I don't know how to grieve for somebody I can't say goodbye to
I'm irritable at the slightest little thing
Crying doesn't help, nothing helps
I can't believe they aren't there any more, that their body has gone, all I have left of them is a carrier bag of bits and pieces
Everywhere I look all the talk is about death and dying

OP posts:
Needmoresleep · 20/04/2020 04:06

I have no advice, but wanted to say how sorry I am to hear about your loss.

Do you want to tell us about this person and why they meant so much to you?

cantgrieve · 20/04/2020 04:11

They were everything, my roots, my belonging, my memories, they meant more to me than anybody except my children, though that wasn't always obvious. I miss them. How can they be gone and just have left this horrible void. Aibu to feel like this when many people can't grieve and are coping ? I should woman up.

OP posts:
HanaHeya · 20/04/2020 04:12

I’m so sorry for your loss, it sounds like they were a very special person. Grieving is hard at anytime, but it must feel impossible for you right now. Flowers

HanaHeya · 20/04/2020 04:19

Aibu to feel like this when many people can't grieve and are coping?

You’re sad because you’re missing someone special, not because you aren’t coping. There’s no right or wrong way to feel, it’s good to be able to share it though.

BeenHereForAges · 20/04/2020 07:48

YANBU & I'm so sorry OP Flowers

Tired5421 · 20/04/2020 09:32

First of all, hugs for you at this awful time. I lost my dad a few weeks ago and I was in the same position, couldn’t say goodbye. I was the only person at his funeral.
It’s 3 weeks on and every time I properly think about it it hits me in the same way it did when we were told they couldn’t save him, I haven’t been able to move on at all. When I don’t think about it I’m able to go about my life as though nothing has happened. I think it’s because I can’t associate the abstract thought of him no longer being here with the physicality of it. I haven’t seen it and therefore it’s not true.
I am holding on to the thought that once this is over and I can see my family again I will be able to start processing it and grieving properly.
No-one is ‘coping’ and you are not alone. We just have to get through one day at a time. Go for long walks. Busy yourself with your children but also when you feel the emotion building up, find time to be alone and let it out.
I am truly sorry for your loss x

MatildaTheCat · 20/04/2020 09:35

My dad is dying alone in a care home, hundreds of miles away. It’s so painful. I can only offer you my utmost sympathy and hope that gradually the good memories out-crowd these intrusive thoughts.

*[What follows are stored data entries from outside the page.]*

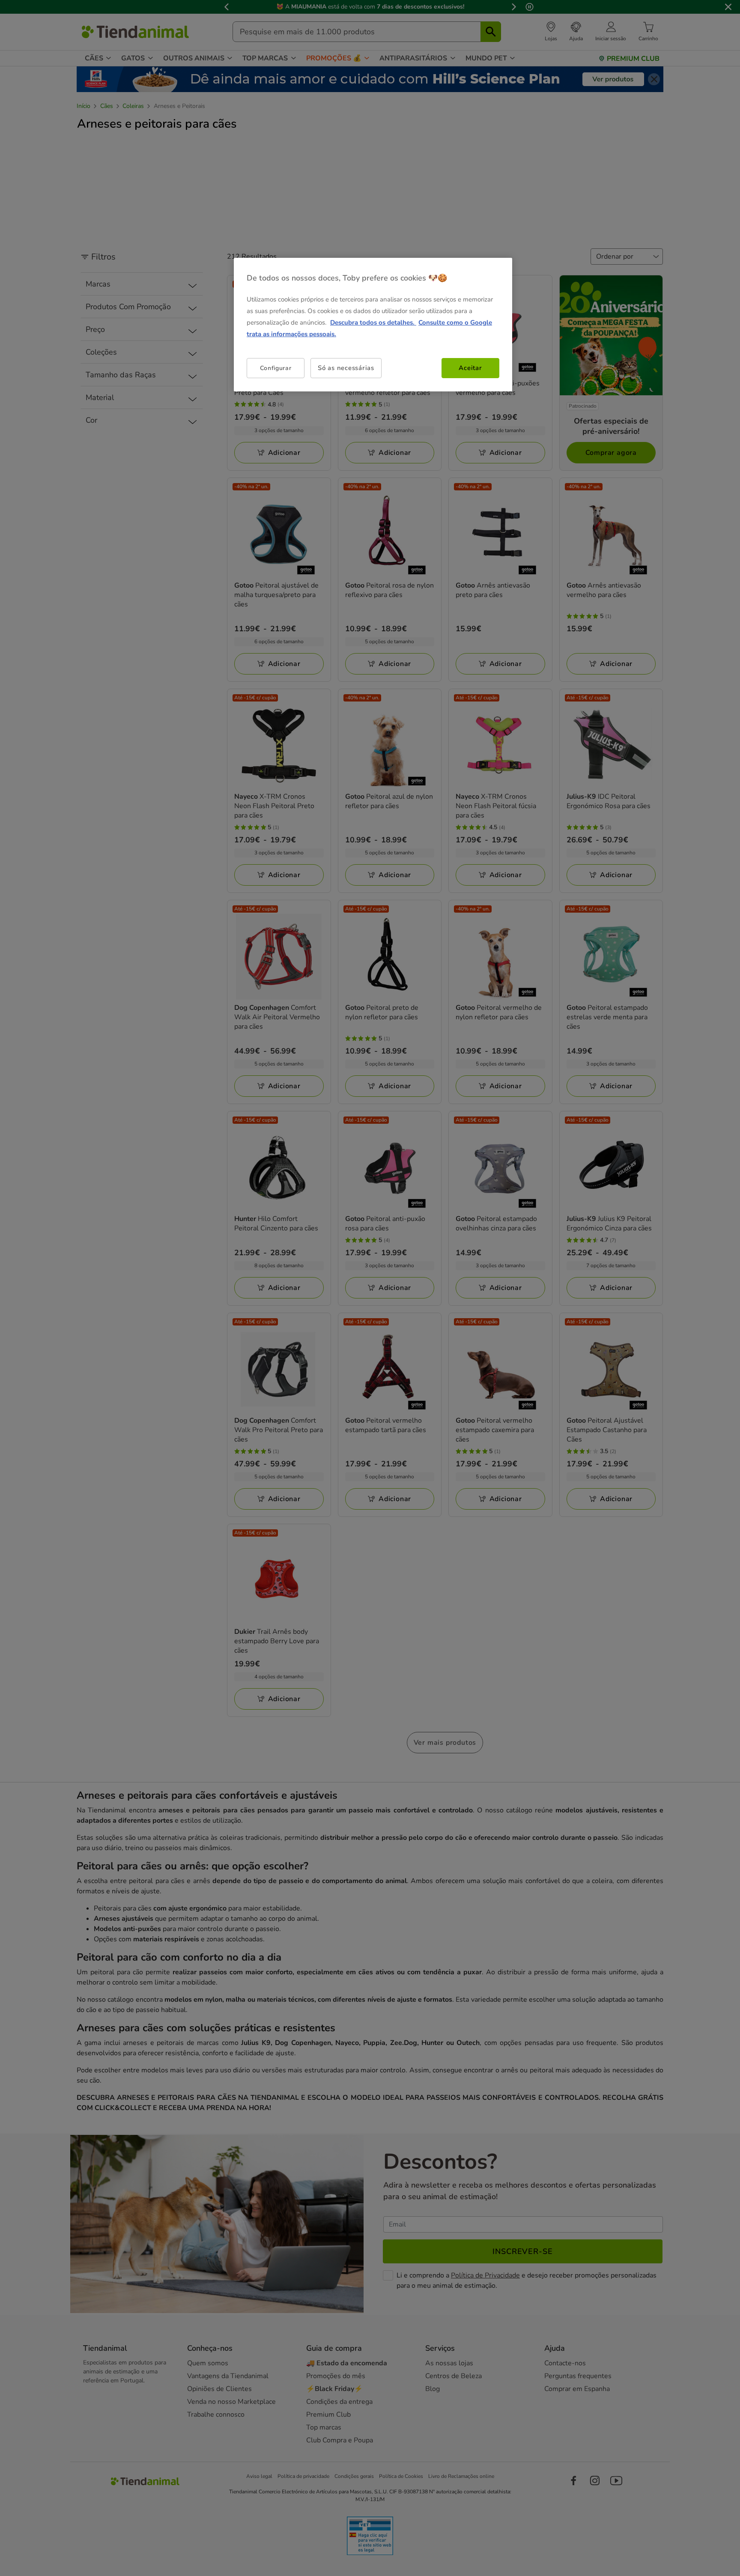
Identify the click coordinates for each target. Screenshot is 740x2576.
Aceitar (470, 368)
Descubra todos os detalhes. (373, 322)
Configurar (276, 368)
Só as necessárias (346, 368)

RuggerHug · 20/04/2020 09:47

It's awful OP. Going through the same here. We at least got to have a funeral, albeit not a normal one and it still doesn't seem real. No advice, just sympathy. Flowers

Soapytoad · 20/04/2020 09:51

OP this is really sad to read. But please do be kind to yourself. Grief is such a personal and unpredictable thing at the best of times, but at the moment it’s going to be an experience like nothing we have ever expected. In a normal situation, we can have some comfort from the fact that the world keeps turning and everything carries on. This just isn’t the case at the moment.

This person sounds so important to you. You say you have children, how are they doing in all of this?

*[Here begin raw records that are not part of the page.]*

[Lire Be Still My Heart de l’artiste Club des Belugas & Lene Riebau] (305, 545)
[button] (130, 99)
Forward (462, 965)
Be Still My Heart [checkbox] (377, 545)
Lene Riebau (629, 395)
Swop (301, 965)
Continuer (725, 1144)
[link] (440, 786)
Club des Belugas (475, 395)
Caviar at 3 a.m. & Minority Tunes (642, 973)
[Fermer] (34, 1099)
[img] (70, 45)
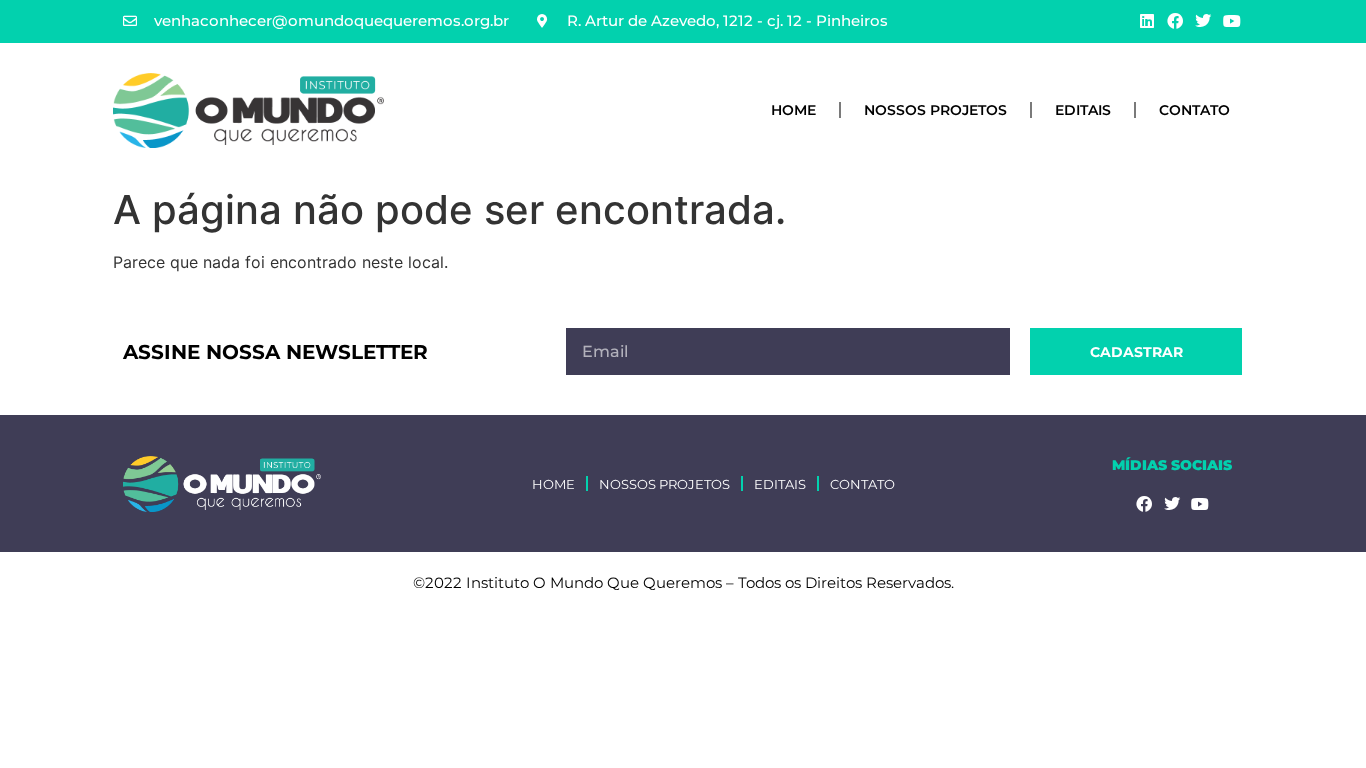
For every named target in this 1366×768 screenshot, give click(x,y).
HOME (793, 110)
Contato (1194, 110)
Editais (1083, 110)
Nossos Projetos (935, 110)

mostlydrinkstea · 20/04/2020 09:57

Grief is an strange thing and doesn't follow a pattern although you can expect denial, anger, depression and acceptance. Normal grief takes about two years but what Covid19 is going to do to normal grief is anyone's guess. One thing a funeral does is provide a ritual that marks the end of one narrative - life with the beloved and starts the beginning of a new narrative - life without the beloved. If you can't attend a funeral can you do something that fills that gap where the ritual should have been. What that looks like is up to you and it might be limited by travel but could you write or scrapbook the story of your time together. Maybe light a candle, say your thanks and regrets and hopes for the future. Pray if you have any faith. Perhaps plan to go to a special place and leave something there, a stone with a word painted on it or something else. Rituals are important and without them grief can be left flapping in the wind. It is harder work to make them up yourself but even planting a tree so that you have somewhere to go to remember might help.